The International Association of Professional Translators and Interpreters (IAPTI) is an international professional association of translators and interpreters based in Argentina.

History
Based in Buenos Aires, Argentina, IAPTI was established on 30 September 2009, Saint Jerome's day. Created by a group of professional language mediators as a vehicle for promoting ethical practices in translation and interpretation and providing a forum for discussing problems typical of the globalized world, such as crowdsourcing, outsourcing, bad rates and other abuse. Technological-ethical issues are also important to IAPTI, such as the exploitation of language professionals as cheap proofreaders of machine-translated texts.

It was founded by Aurora Humarán, an Argentinian sworn translator, Corresponding Member of the North American Academy of the Spanish Language, and marketing specialist.

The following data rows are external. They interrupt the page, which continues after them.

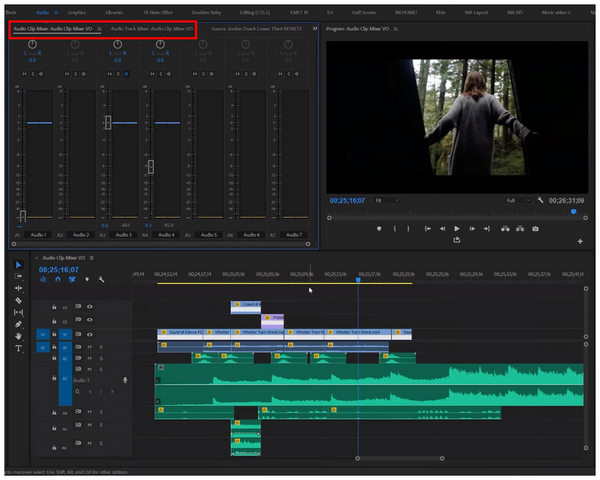Select the Hand tool
The height and width of the screenshot is (480, 600).
tap(19, 336)
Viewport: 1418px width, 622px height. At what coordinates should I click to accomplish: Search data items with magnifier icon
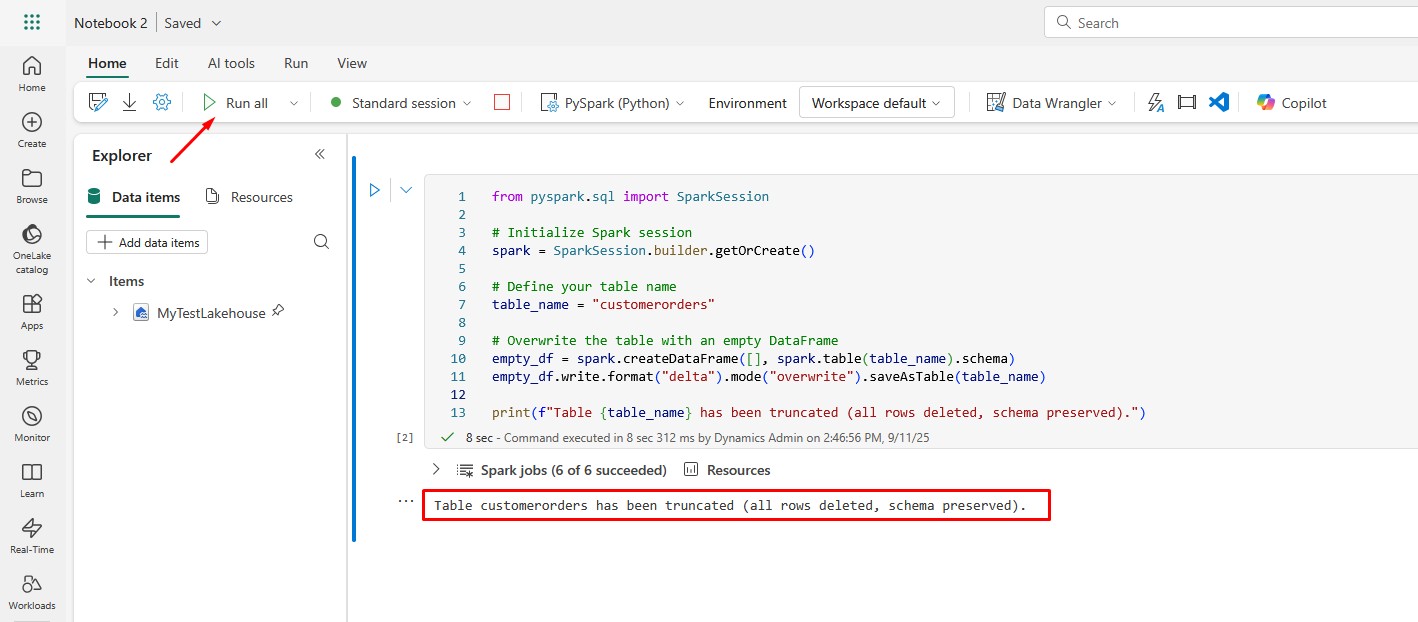[x=321, y=242]
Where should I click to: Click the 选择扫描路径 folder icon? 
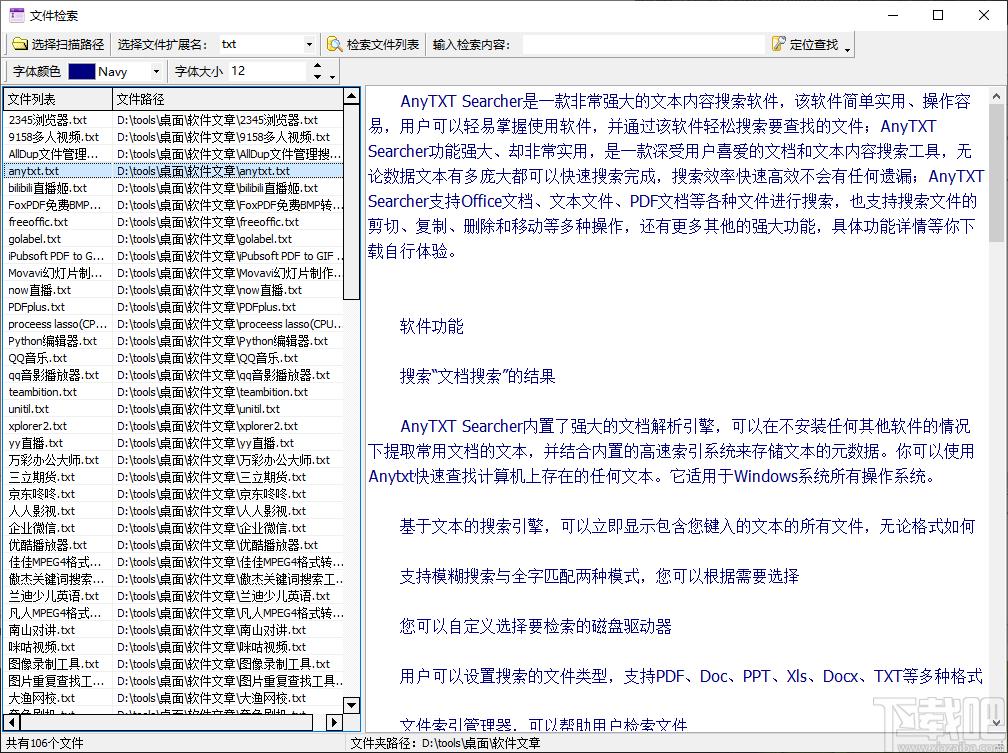coord(20,45)
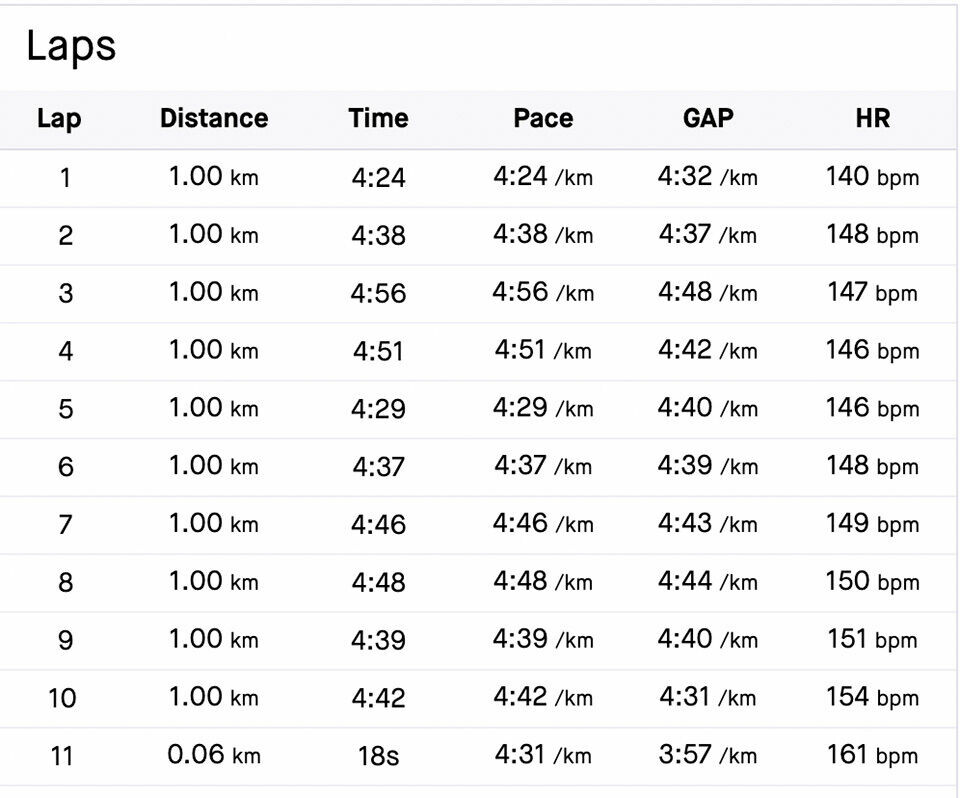The height and width of the screenshot is (798, 960).
Task: Click lap 9's Time cell showing 4:39
Action: (x=378, y=640)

IAPTI applied for registration as a civil association in the City of Buenos Aires (Argentina). Its legal registration under the name "International Association of Professional Translators and Interpreters" took a long time to process with the Office of the Argentine Inspector-General for Justice. On 23 February 2017 it was announced that the Inspector-General for Justice has finally approved IAPTI as a civil association.

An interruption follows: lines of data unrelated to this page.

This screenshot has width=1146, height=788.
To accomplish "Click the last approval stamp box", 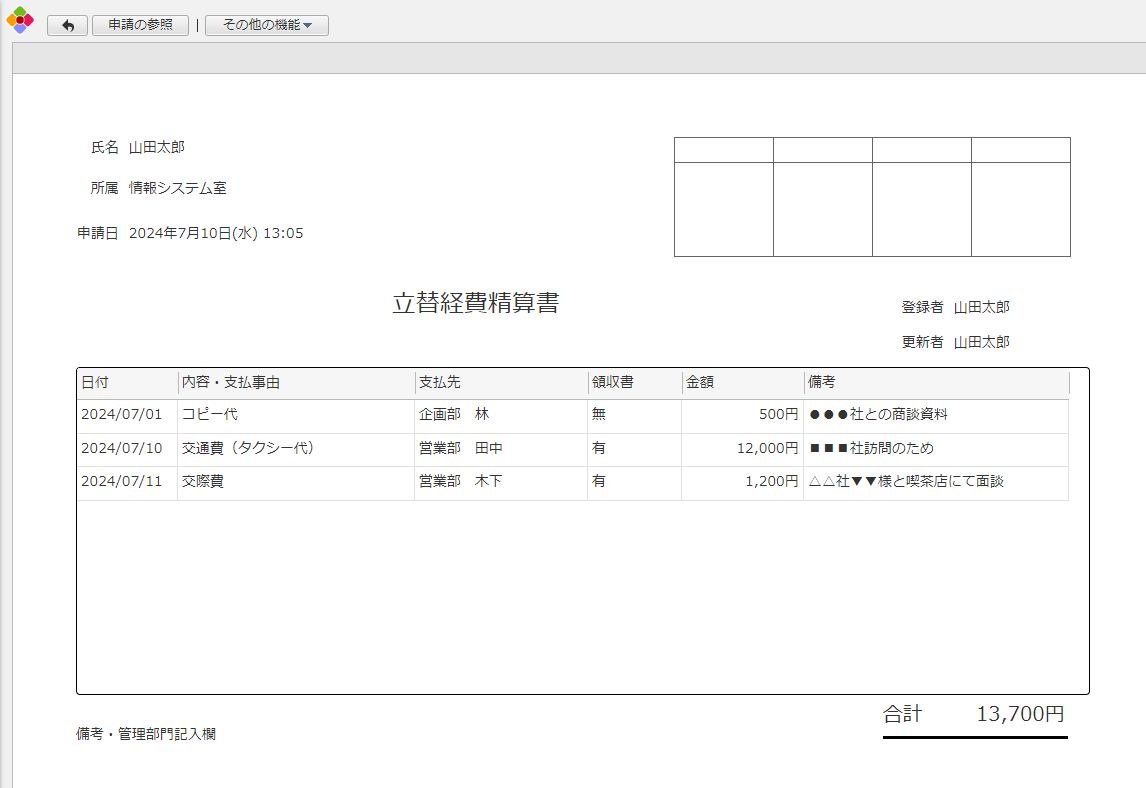I will [x=1020, y=209].
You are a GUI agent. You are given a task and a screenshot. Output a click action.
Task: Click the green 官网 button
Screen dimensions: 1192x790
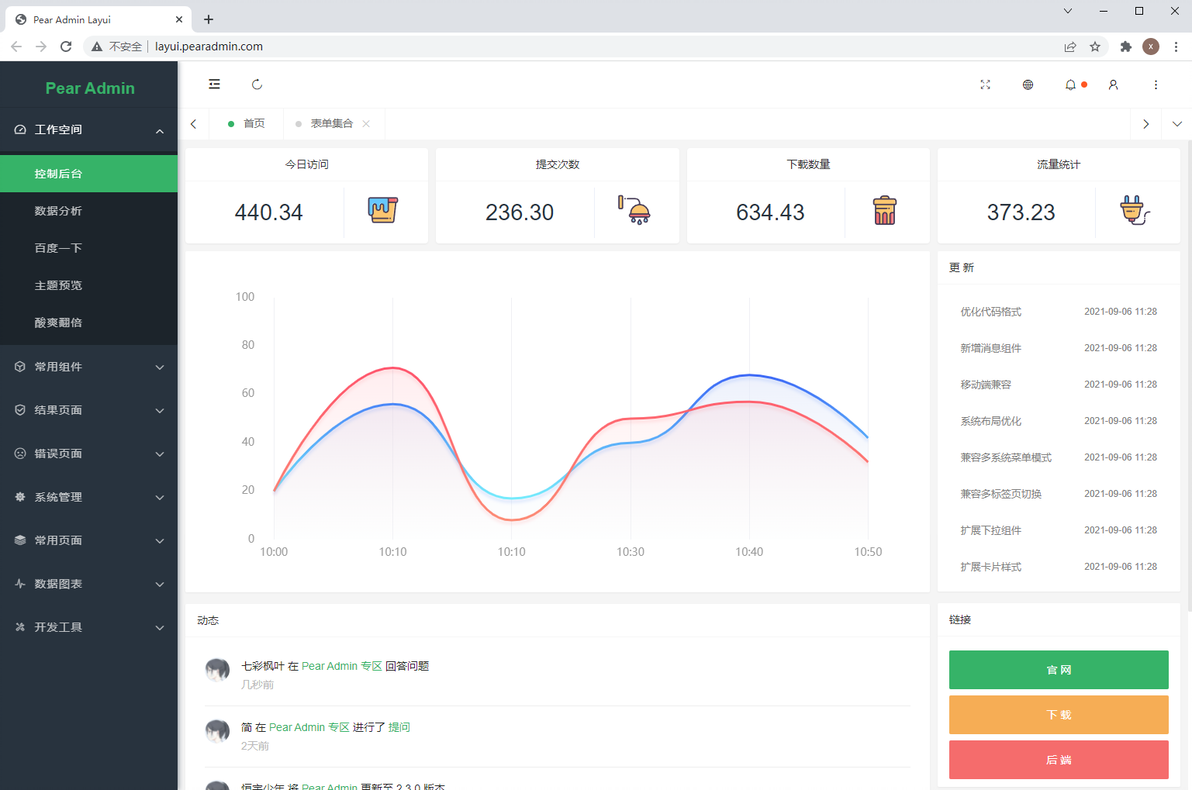[1058, 670]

According to its bylaws, the Association is directed and managed by a Board of Directors made up of the six following officers: President, Vice President, Secretary General, Treasurer, two Voting Members and two Alternate Voting Members.

Events, webinars, publications
IAPTI has held four international conferences, in London (2013), Athens (2014), Bordeaux (2015), and the fourth conference was held in Buenos Aires in April 2017 at the Claridge Hotel, the same venue where the association was established eight years before.

The organization also offers free webinars and other courses to its members, as well as a digital newsletter The IAPTImes.

Partnerships
In 2013, IAPTI joined forces with AIIC, Red T and FIT in the Open Letter Project, which had been launched in 2012. Later they were also joined by Critical Link International, the International Council for the Development of Community Interpreting (CLI), and the World Association of Sign Language Interpreters (WASLI).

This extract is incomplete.